I somehow ended up watching all four hours of the horrible TV adaptation of XIII last Sunday and last night, and boy am I sorry.

Here’s the main problem: XIII was a very well-received graphic novel first, over in Belgium of all places. It then made the leap into an interesting first-person shooter whose charm was enhanced by the fact that it was done not in a photorealistic style, but instead as though the player were playing the comic. Nice idea, and apparently well-executed.

Well, here comes the nearly inevitable film adaptation, clearly shot on the cheap with has-been (as in “has-been MUCH THINNER before now”) Val Kilmer in a bit part, and Stephen Dorff as the eponymous XIII.
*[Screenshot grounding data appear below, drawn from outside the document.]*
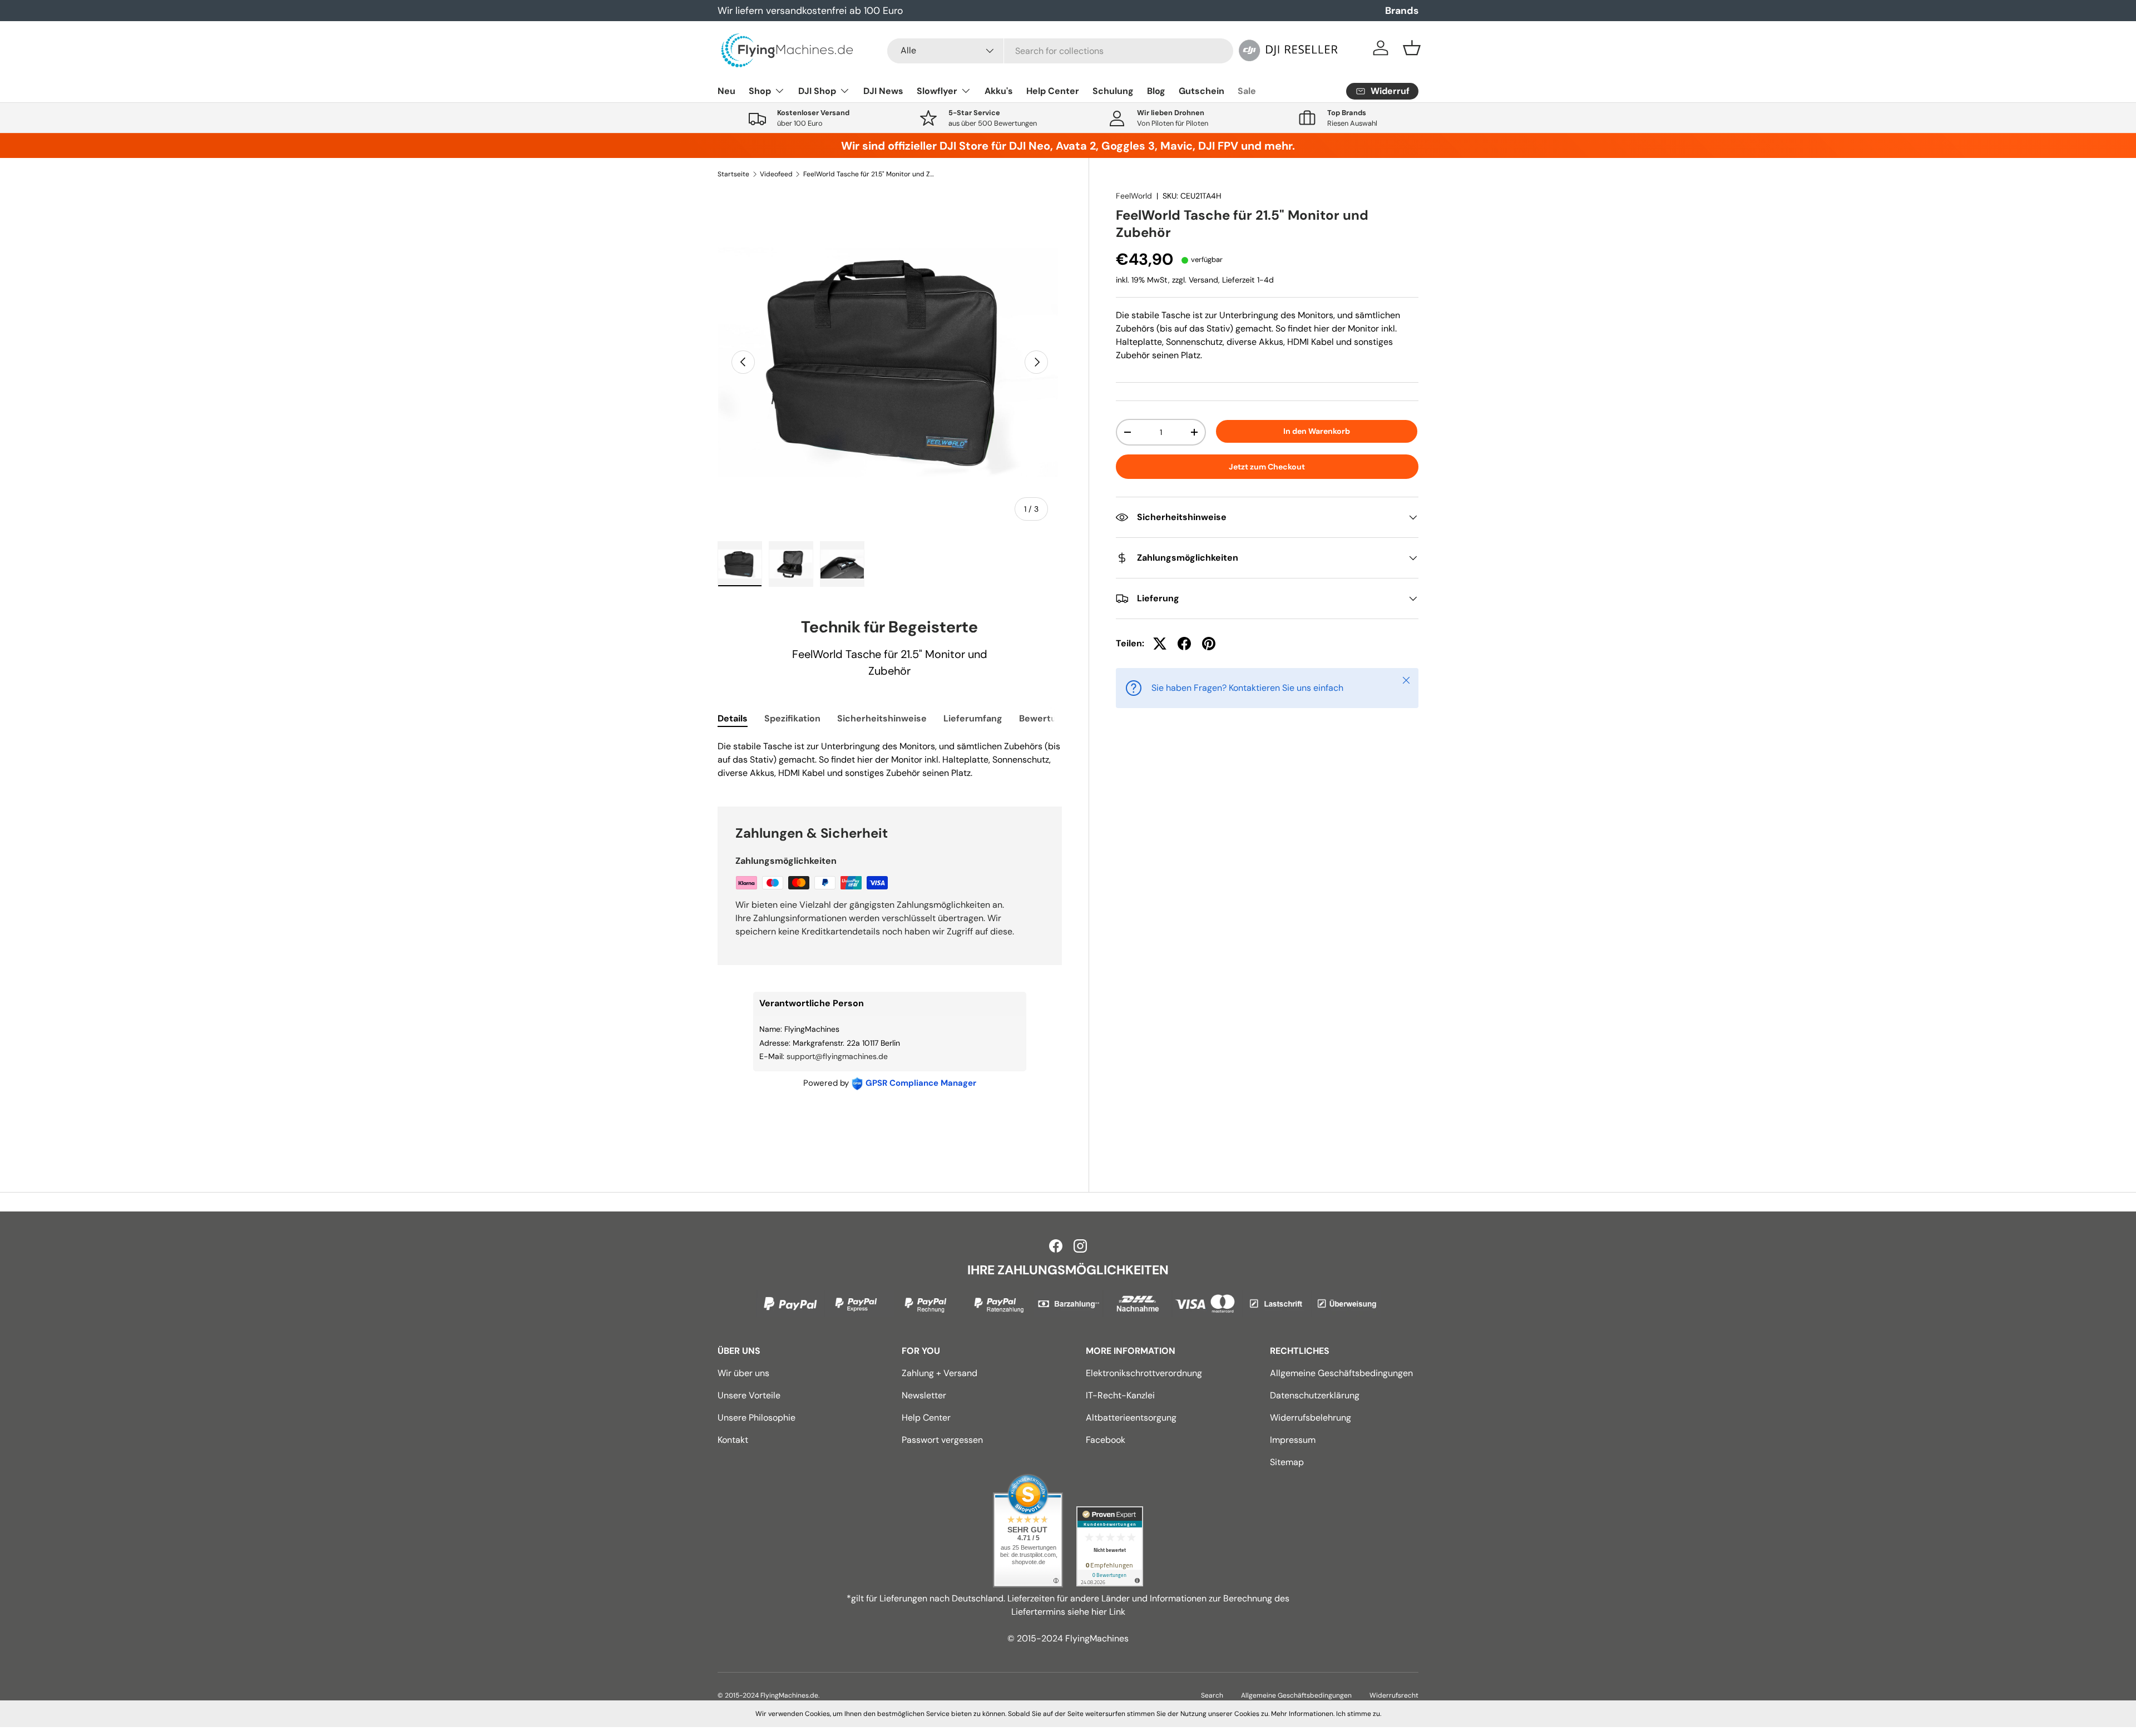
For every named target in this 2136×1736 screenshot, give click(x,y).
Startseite (733, 174)
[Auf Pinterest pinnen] (1208, 643)
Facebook (1105, 1440)
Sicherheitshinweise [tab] (882, 718)
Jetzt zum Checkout (1267, 467)
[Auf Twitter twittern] (1160, 643)
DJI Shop (817, 91)
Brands (1401, 10)
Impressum (1293, 1440)
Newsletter (924, 1395)
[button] (1412, 48)
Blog (1156, 91)
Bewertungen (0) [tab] (1055, 718)
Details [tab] (733, 718)
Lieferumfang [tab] (972, 718)
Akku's (999, 91)
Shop (760, 91)
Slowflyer (937, 91)
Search (1212, 1695)
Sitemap (1287, 1462)
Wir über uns (743, 1373)
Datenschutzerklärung (1314, 1395)
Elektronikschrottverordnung (1144, 1373)
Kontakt (733, 1440)
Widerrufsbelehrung (1310, 1417)
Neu (726, 91)
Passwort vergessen (942, 1440)
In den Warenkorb (1316, 431)
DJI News (883, 91)
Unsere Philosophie (756, 1417)
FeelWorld (1134, 196)
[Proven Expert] (1109, 1546)
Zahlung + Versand (939, 1373)
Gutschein (1201, 91)
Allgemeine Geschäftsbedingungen (1341, 1373)
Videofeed (776, 174)
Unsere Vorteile (749, 1395)
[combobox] (1060, 50)
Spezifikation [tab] (792, 718)
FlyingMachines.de (789, 1695)
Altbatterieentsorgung (1131, 1417)
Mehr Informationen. (1302, 1713)
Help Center (1052, 91)
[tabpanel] (890, 760)
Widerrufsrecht (1393, 1695)
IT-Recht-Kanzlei (1120, 1395)
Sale (1247, 91)
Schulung (1113, 91)
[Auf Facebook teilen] (1184, 643)
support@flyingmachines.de (837, 1056)
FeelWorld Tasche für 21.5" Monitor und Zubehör (870, 174)
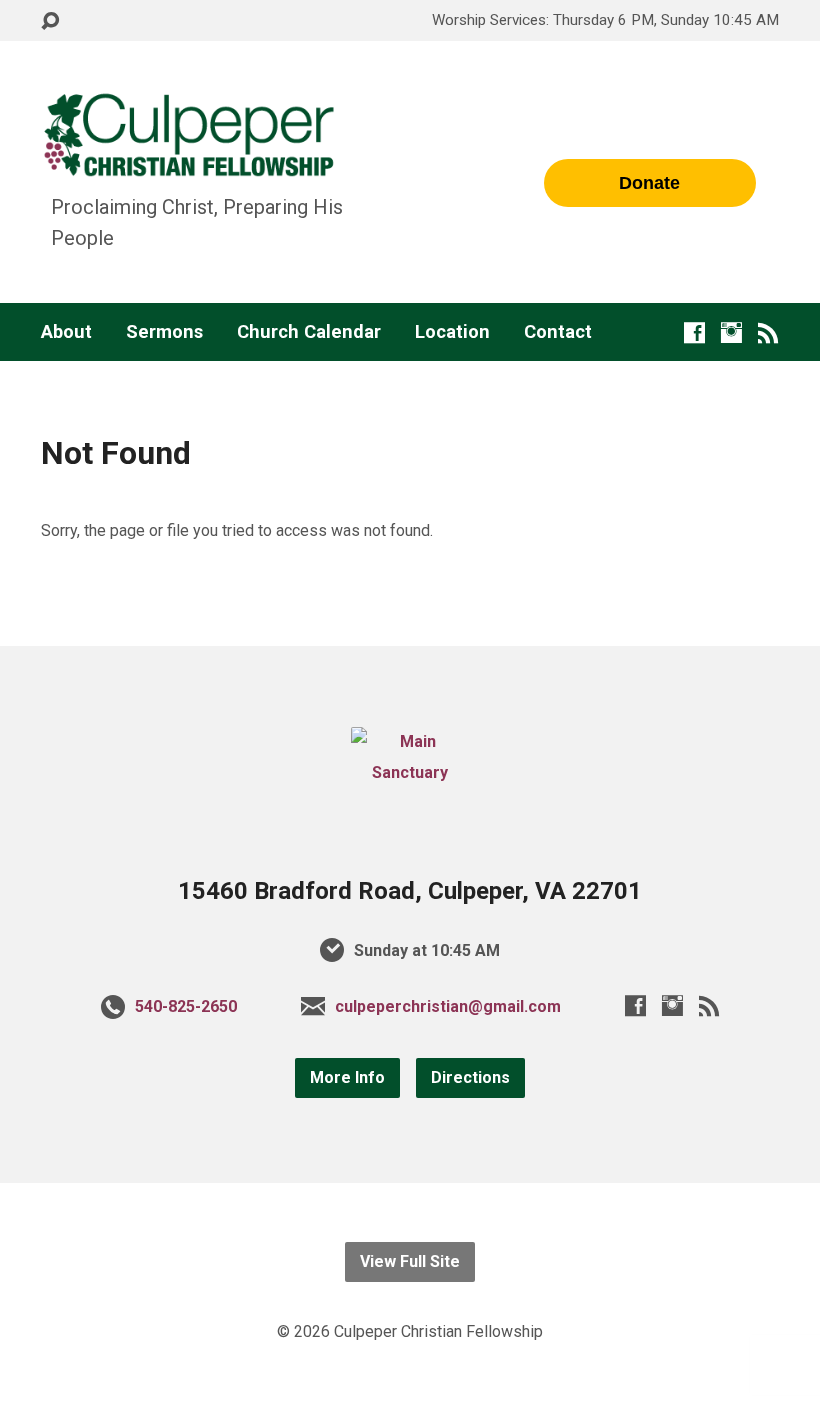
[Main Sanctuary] (410, 772)
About (66, 332)
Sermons (164, 332)
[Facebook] (694, 332)
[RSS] (768, 332)
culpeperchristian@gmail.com (448, 1006)
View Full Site (410, 1261)
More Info (347, 1077)
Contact (558, 332)
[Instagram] (731, 332)
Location (452, 332)
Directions (470, 1077)
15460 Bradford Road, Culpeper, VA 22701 (410, 891)
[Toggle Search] (50, 21)
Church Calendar (309, 332)
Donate (649, 183)
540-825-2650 (186, 1006)
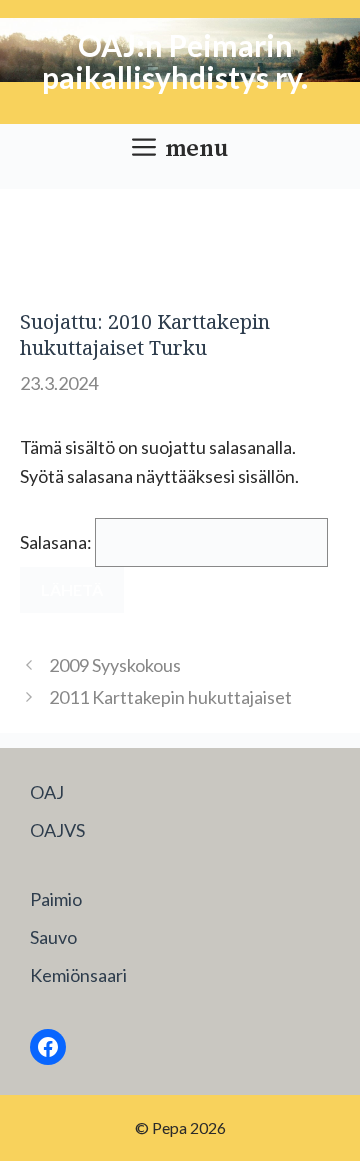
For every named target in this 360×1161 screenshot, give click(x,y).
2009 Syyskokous (115, 665)
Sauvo (53, 937)
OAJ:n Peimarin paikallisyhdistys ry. (175, 61)
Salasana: (57, 542)
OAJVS (57, 830)
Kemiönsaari (78, 975)
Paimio (56, 899)
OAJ (47, 792)
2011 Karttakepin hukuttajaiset (170, 697)
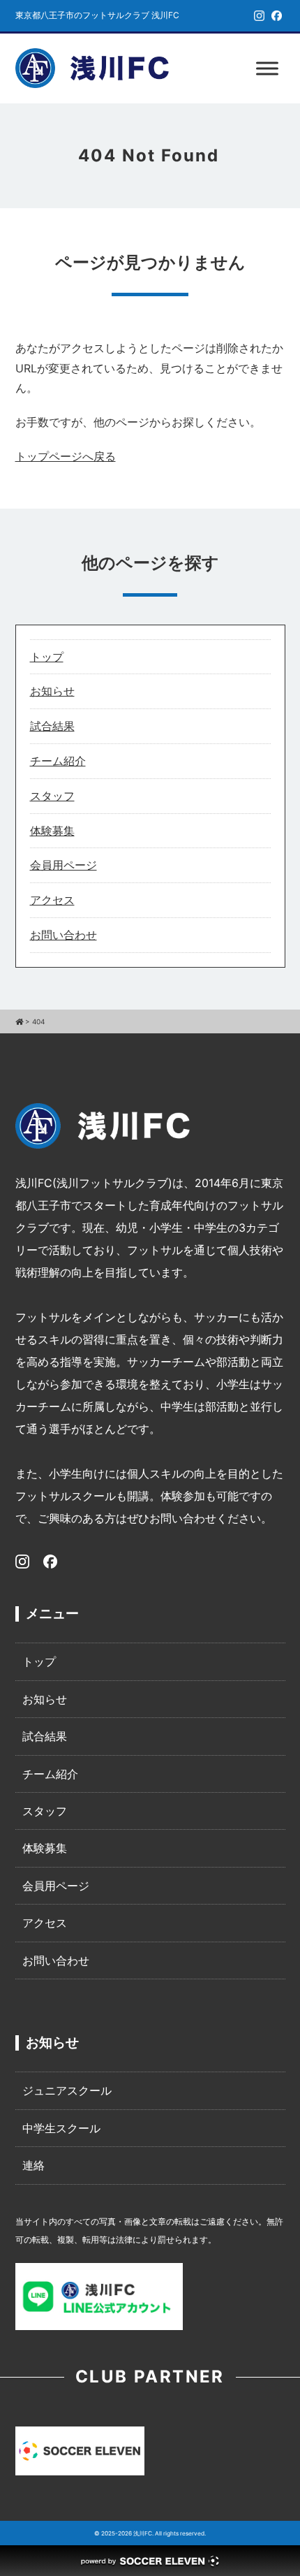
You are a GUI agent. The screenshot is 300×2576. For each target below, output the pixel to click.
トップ (46, 657)
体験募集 (52, 831)
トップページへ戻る (65, 456)
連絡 (33, 2165)
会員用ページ (63, 865)
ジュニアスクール (67, 2090)
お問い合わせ (63, 935)
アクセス (52, 900)
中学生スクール (61, 2128)
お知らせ (52, 691)
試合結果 (52, 726)
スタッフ (52, 796)
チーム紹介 (58, 761)
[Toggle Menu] (267, 68)
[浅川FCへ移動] (19, 1021)
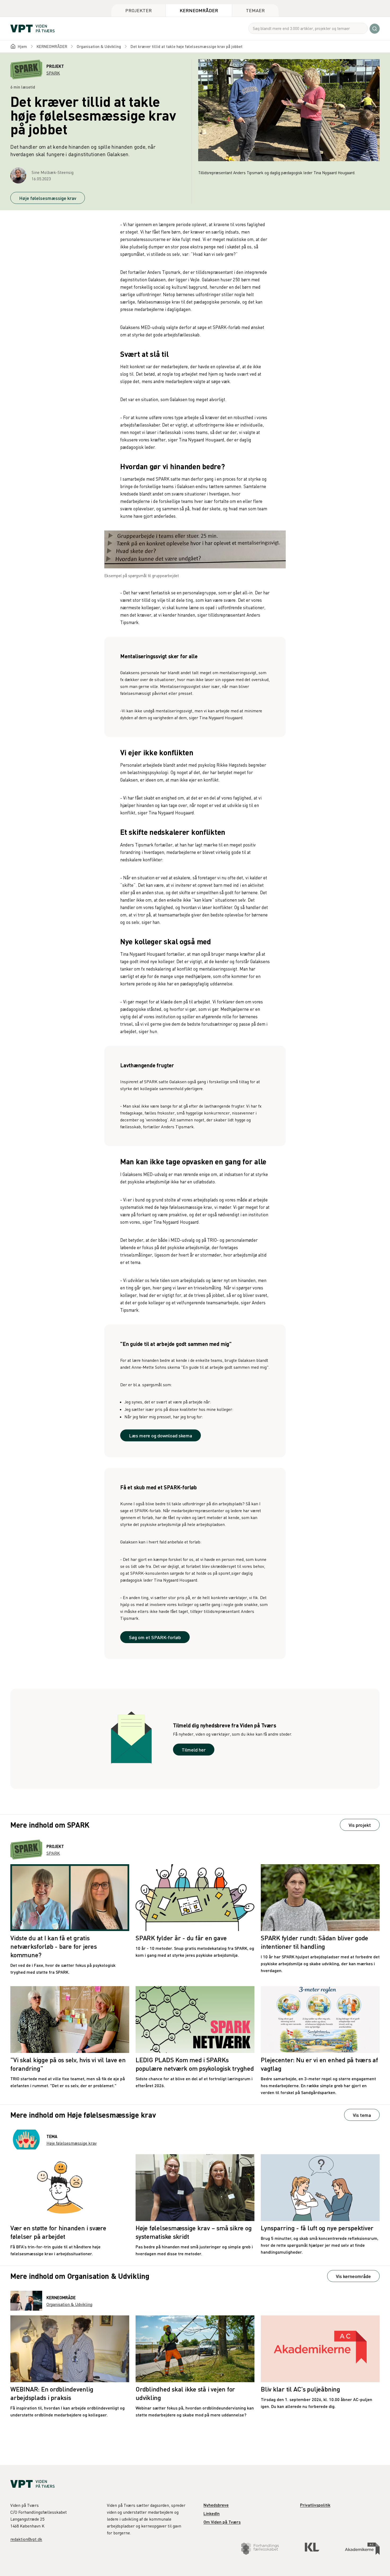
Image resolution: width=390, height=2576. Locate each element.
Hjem (22, 46)
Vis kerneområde (353, 2276)
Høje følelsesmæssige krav (47, 198)
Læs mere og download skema (160, 1435)
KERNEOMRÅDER (52, 46)
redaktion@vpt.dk (26, 2539)
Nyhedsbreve (216, 2505)
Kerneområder (199, 10)
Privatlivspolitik (315, 2505)
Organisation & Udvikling (99, 46)
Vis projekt (360, 1825)
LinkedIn (211, 2513)
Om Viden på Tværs (222, 2522)
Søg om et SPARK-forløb (155, 1637)
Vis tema (362, 2115)
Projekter (138, 10)
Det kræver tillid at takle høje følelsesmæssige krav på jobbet (186, 46)
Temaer (255, 10)
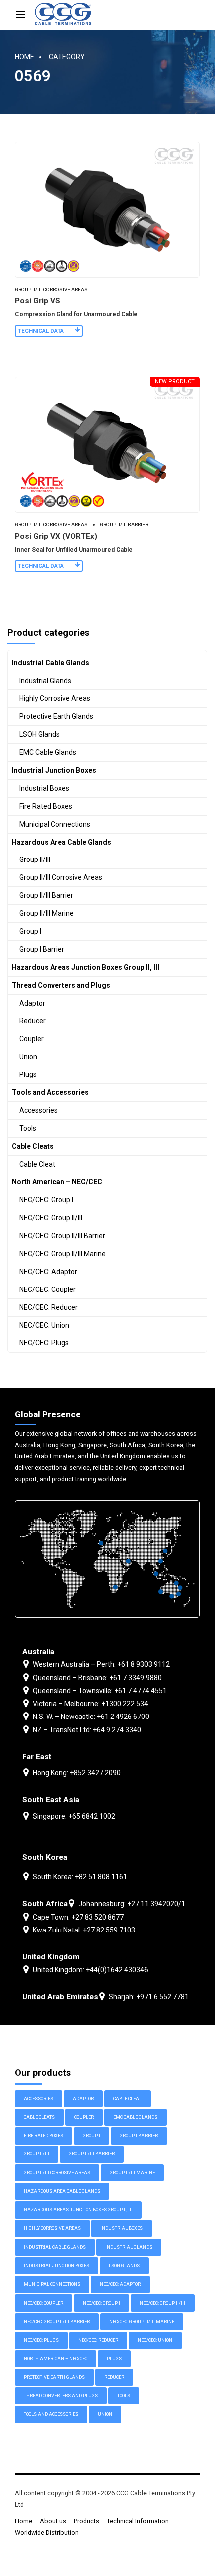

And it’s bad. Really bad. Granted, there probably hasn’t been a decent plotline yet that actually works well in all three formats (game, comic, TV) because of the various demands and quirks of each medium, so they definitely get SOME slack for taking a swing at it. And there were parts that weren’t awful, but on the whole the entire affair ran on rails, telegraphing twists well before they happened. Plus, since it needed to anchor two evenings, it felt super-bloated at four hours (well, minus commercials). Add to this the fact that the plot of Shooter is basically the same thing, but in a much better movie, and you get some annoyance.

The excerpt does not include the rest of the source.